-------- Material for the task

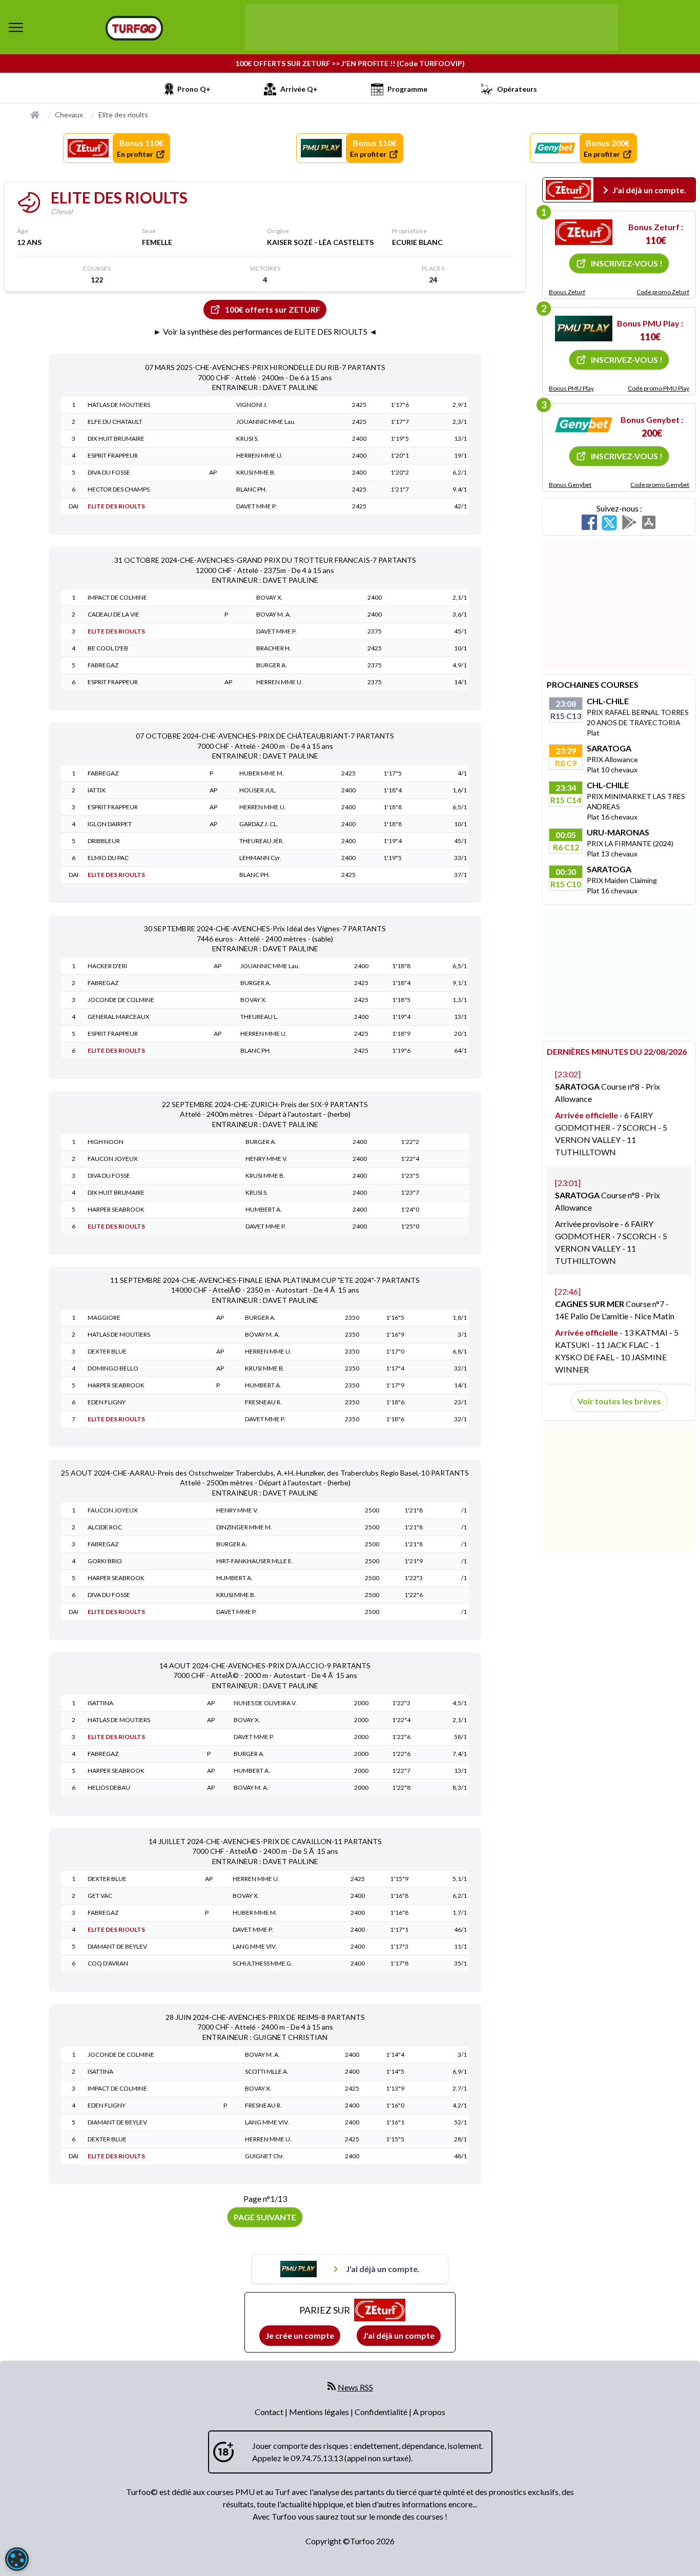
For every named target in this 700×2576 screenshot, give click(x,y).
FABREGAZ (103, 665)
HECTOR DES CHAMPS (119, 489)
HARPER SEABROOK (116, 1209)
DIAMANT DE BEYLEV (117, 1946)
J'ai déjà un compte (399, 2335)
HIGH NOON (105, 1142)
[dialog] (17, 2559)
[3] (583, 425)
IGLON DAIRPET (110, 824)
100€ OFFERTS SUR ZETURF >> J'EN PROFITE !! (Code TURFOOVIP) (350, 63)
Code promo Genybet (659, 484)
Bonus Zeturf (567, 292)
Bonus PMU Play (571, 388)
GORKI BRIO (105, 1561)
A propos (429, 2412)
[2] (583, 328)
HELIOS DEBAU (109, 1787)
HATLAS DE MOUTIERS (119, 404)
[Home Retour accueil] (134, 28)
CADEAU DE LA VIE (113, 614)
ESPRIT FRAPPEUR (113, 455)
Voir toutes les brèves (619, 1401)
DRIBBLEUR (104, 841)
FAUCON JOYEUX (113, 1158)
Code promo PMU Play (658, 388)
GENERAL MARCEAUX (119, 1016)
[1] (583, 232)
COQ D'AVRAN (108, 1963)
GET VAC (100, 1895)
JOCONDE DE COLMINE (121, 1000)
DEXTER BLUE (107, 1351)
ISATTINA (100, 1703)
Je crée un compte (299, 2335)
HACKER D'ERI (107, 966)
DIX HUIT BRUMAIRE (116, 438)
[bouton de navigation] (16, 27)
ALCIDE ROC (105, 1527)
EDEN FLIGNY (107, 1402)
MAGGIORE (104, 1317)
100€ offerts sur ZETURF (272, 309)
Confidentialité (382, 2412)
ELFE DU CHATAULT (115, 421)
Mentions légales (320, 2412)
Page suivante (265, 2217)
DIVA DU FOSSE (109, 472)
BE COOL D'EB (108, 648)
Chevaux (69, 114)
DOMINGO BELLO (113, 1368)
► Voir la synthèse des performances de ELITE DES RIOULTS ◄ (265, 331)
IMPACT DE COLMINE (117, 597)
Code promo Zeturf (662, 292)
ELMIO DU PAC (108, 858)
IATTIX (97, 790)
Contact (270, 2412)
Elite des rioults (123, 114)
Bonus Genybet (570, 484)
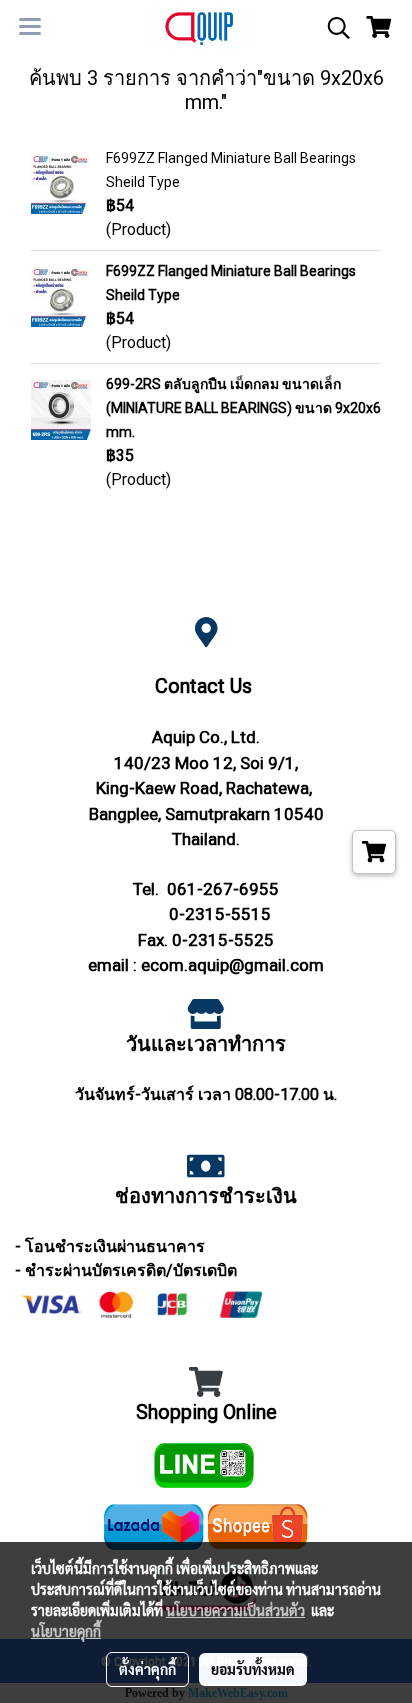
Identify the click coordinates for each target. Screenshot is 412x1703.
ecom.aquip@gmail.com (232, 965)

----------------

> [Goal of the exercise]: Where images occur in the data above, leave them out and repeat everything else exactly.

> [Response for this exercise]:
For every named target in this 700×2576 screenshot, give click(x,y).
FABREGAZ (103, 665)
HECTOR DES CHAMPS (119, 489)
HARPER SEABROOK (116, 1209)
DIAMANT DE BEYLEV (117, 1946)
J'ai déjà un compte (399, 2335)
HIGH NOON (105, 1142)
[dialog] (17, 2559)
[3] (583, 425)
IGLON DAIRPET (110, 824)
100€ OFFERTS SUR ZETURF >> J'EN PROFITE !! (Code TURFOOVIP) (350, 63)
Code promo Genybet (659, 484)
Bonus Zeturf (567, 292)
Bonus PMU Play (571, 388)
GORKI BRIO (105, 1561)
A propos (429, 2412)
[2] (583, 328)
HELIOS DEBAU (109, 1787)
HATLAS DE MOUTIERS (119, 404)
[Home Retour accueil] (134, 28)
CADEAU DE LA VIE (113, 614)
ESPRIT FRAPPEUR (113, 455)
Voir toutes les brèves (619, 1401)
DRIBBLEUR (104, 841)
FAUCON JOYEUX (113, 1158)
Code promo PMU Play (658, 388)
GENERAL MARCEAUX (119, 1016)
[1] (583, 232)
COQ D'AVRAN (108, 1963)
GET VAC (100, 1895)
JOCONDE DE COLMINE (121, 1000)
DEXTER BLUE (107, 1351)
ISATTINA (100, 1703)
Je crée un compte (299, 2335)
HACKER D'ERI (107, 966)
DIX HUIT BRUMAIRE (116, 438)
[bouton de navigation] (16, 27)
ALCIDE ROC (105, 1527)
EDEN FLIGNY (107, 1402)
MAGGIORE (104, 1317)
100€ offerts sur ZETURF (272, 309)
Confidentialité (382, 2412)
ELFE DU CHATAULT (115, 421)
Mentions légales (320, 2412)
Page suivante (265, 2217)
DIVA DU FOSSE (109, 472)
BE COOL D'EB (108, 648)
Chevaux (69, 114)
DOMINGO BELLO (113, 1368)
► Voir la synthèse des performances de ELITE DES RIOULTS ◄ (265, 331)
IMPACT DE COLMINE (117, 597)
Code promo Zeturf (662, 292)
ELMIO DU PAC (108, 858)
IATTIX (97, 790)
Contact (270, 2412)
Elite des rioults (123, 114)
Bonus Genybet (570, 484)
Identify the click coordinates for each target. Screenshot is 412x1703.
ecom.aquip@gmail.com (232, 965)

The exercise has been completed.